▸ What this task involves:
Word for word, copy every line of the data.

[Stored items]
--- --- ---
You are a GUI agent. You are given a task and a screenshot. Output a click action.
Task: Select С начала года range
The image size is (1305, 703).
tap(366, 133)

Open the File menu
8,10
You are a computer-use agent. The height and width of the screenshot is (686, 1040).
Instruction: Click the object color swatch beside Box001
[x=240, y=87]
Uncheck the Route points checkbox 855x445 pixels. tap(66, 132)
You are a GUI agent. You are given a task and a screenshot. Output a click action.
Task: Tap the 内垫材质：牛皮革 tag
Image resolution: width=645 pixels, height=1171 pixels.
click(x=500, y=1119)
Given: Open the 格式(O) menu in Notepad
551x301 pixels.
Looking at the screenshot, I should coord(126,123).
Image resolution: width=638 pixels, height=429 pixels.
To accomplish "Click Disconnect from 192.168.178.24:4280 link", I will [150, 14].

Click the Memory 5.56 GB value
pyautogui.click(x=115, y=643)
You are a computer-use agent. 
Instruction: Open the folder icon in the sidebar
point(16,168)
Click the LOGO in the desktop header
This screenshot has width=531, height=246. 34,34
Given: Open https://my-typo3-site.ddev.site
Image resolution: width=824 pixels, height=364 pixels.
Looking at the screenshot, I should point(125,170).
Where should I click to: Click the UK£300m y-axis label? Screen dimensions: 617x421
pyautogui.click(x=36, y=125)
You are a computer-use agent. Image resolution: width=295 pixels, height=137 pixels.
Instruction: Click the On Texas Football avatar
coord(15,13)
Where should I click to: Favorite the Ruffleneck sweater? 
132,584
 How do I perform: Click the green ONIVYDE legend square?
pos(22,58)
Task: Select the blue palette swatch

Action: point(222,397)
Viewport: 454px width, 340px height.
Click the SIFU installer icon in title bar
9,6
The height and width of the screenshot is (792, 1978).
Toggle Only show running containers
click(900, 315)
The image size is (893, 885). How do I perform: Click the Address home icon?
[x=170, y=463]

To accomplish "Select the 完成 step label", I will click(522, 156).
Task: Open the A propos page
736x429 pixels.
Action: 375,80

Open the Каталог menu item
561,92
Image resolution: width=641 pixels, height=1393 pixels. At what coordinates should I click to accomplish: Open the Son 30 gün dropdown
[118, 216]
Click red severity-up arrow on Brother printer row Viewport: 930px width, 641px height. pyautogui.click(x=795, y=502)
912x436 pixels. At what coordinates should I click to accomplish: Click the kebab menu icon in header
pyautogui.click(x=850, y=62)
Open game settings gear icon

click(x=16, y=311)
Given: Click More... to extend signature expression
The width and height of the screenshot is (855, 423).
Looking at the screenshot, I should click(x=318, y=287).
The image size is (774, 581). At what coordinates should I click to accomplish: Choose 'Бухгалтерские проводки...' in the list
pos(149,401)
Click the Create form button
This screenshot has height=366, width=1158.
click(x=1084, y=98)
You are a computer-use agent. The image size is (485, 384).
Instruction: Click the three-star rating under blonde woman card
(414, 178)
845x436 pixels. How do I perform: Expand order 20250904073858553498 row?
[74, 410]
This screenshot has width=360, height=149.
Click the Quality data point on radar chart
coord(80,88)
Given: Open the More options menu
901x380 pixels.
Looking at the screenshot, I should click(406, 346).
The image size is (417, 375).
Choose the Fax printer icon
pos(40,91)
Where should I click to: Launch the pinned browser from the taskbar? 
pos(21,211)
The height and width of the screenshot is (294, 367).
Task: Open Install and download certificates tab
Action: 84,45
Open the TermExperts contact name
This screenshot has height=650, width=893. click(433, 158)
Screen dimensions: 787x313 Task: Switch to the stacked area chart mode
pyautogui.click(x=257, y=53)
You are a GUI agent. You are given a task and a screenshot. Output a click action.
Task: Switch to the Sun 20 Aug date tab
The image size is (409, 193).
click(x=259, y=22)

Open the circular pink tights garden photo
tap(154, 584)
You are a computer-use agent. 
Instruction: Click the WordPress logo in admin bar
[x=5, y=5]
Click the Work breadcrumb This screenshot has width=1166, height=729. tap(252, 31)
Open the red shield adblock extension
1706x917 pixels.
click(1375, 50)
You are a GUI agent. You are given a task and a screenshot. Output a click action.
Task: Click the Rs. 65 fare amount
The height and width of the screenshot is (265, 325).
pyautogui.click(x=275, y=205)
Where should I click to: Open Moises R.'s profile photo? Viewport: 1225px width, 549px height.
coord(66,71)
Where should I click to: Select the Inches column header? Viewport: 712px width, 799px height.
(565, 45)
--- --- ---
▸ Answer to the problem:
You are a GUI agent. You are given a task and a screenshot. Output a click action.
Task: Select С начала года range
The image size is (1305, 703).
tap(366, 133)

Open the File menu
8,10
You are a computer-use agent. The height and width of the screenshot is (686, 1040).
Instruction: Click the object color swatch beside Box001
[x=240, y=87]
Uncheck the Route points checkbox 855x445 pixels. tap(66, 132)
You are a GUI agent. You are given a task and a screenshot. Output a click action.
Task: Tap the 内垫材质：牛皮革 tag
Image resolution: width=645 pixels, height=1171 pixels.
click(x=500, y=1119)
Given: Open the 格式(O) menu in Notepad
551x301 pixels.
Looking at the screenshot, I should coord(126,123).
Image resolution: width=638 pixels, height=429 pixels.
To accomplish "Click Disconnect from 192.168.178.24:4280 link", I will [150, 14].

Click the Memory 5.56 GB value
pyautogui.click(x=115, y=643)
You are a computer-use agent. 
Instruction: Open the folder icon in the sidebar
point(16,168)
Click the LOGO in the desktop header
This screenshot has width=531, height=246. 34,34
Given: Open https://my-typo3-site.ddev.site
Image resolution: width=824 pixels, height=364 pixels.
Looking at the screenshot, I should point(125,170).
Where should I click to: Click the UK£300m y-axis label? Screen dimensions: 617x421
pyautogui.click(x=36, y=125)
You are a computer-use agent. Image resolution: width=295 pixels, height=137 pixels.
Instruction: Click the On Texas Football avatar
coord(15,13)
Where should I click to: Favorite the Ruffleneck sweater? 
132,584
 How do I perform: Click the green ONIVYDE legend square?
pos(22,58)
Task: Select the blue palette swatch

Action: point(222,397)
Viewport: 454px width, 340px height.
Click the SIFU installer icon in title bar
9,6
The height and width of the screenshot is (792, 1978).
Toggle Only show running containers
click(900, 315)
The image size is (893, 885). How do I perform: Click the Address home icon?
[x=170, y=463]

To accomplish "Select the 完成 step label", I will click(522, 156).
Task: Open the A propos page
736x429 pixels.
Action: 375,80

Open the Каталог menu item
561,92
Image resolution: width=641 pixels, height=1393 pixels. At what coordinates should I click to accomplish: Open the Son 30 gün dropdown
[118, 216]
Click red severity-up arrow on Brother printer row Viewport: 930px width, 641px height. pyautogui.click(x=795, y=502)
912x436 pixels. At what coordinates should I click to accomplish: Click the kebab menu icon in header
pyautogui.click(x=850, y=62)
Open game settings gear icon

click(x=16, y=311)
Given: Click More... to extend signature expression
The width and height of the screenshot is (855, 423).
Looking at the screenshot, I should click(x=318, y=287).
The image size is (774, 581). At what coordinates should I click to accomplish: Choose 'Бухгалтерские проводки...' in the list
pos(149,401)
Click the Create form button
This screenshot has height=366, width=1158.
click(x=1084, y=98)
You are a computer-use agent. The image size is (485, 384).
Instruction: Click the three-star rating under blonde woman card
(414, 178)
845x436 pixels. How do I perform: Expand order 20250904073858553498 row?
[74, 410]
This screenshot has width=360, height=149.
Click the Quality data point on radar chart
coord(80,88)
Given: Open the More options menu
901x380 pixels.
Looking at the screenshot, I should click(406, 346).
The image size is (417, 375).
Choose the Fax printer icon
pos(40,91)
Where should I click to: Launch the pinned browser from the taskbar? 
pos(21,211)
The height and width of the screenshot is (294, 367).
Task: Open Install and download certificates tab
Action: 84,45
Open the TermExperts contact name
This screenshot has height=650, width=893. click(433, 158)
Screen dimensions: 787x313 Task: Switch to the stacked area chart mode
pyautogui.click(x=257, y=53)
You are a GUI agent. You are given a task and a screenshot. Output a click action.
Task: Switch to the Sun 20 Aug date tab
The image size is (409, 193).
click(x=259, y=22)

Open the circular pink tights garden photo
tap(154, 584)
You are a computer-use agent. 
Instruction: Click the WordPress logo in admin bar
[x=5, y=5]
Click the Work breadcrumb This screenshot has width=1166, height=729. tap(252, 31)
Open the red shield adblock extension
1706x917 pixels.
click(1375, 50)
You are a GUI agent. You are given a task and a screenshot. Output a click action.
Task: Click the Rs. 65 fare amount
The height and width of the screenshot is (265, 325).
pyautogui.click(x=275, y=205)
Where should I click to: Open Moises R.'s profile photo? Viewport: 1225px width, 549px height.
coord(66,71)
Where should I click to: Select the Inches column header? Viewport: 712px width, 799px height.
(565, 45)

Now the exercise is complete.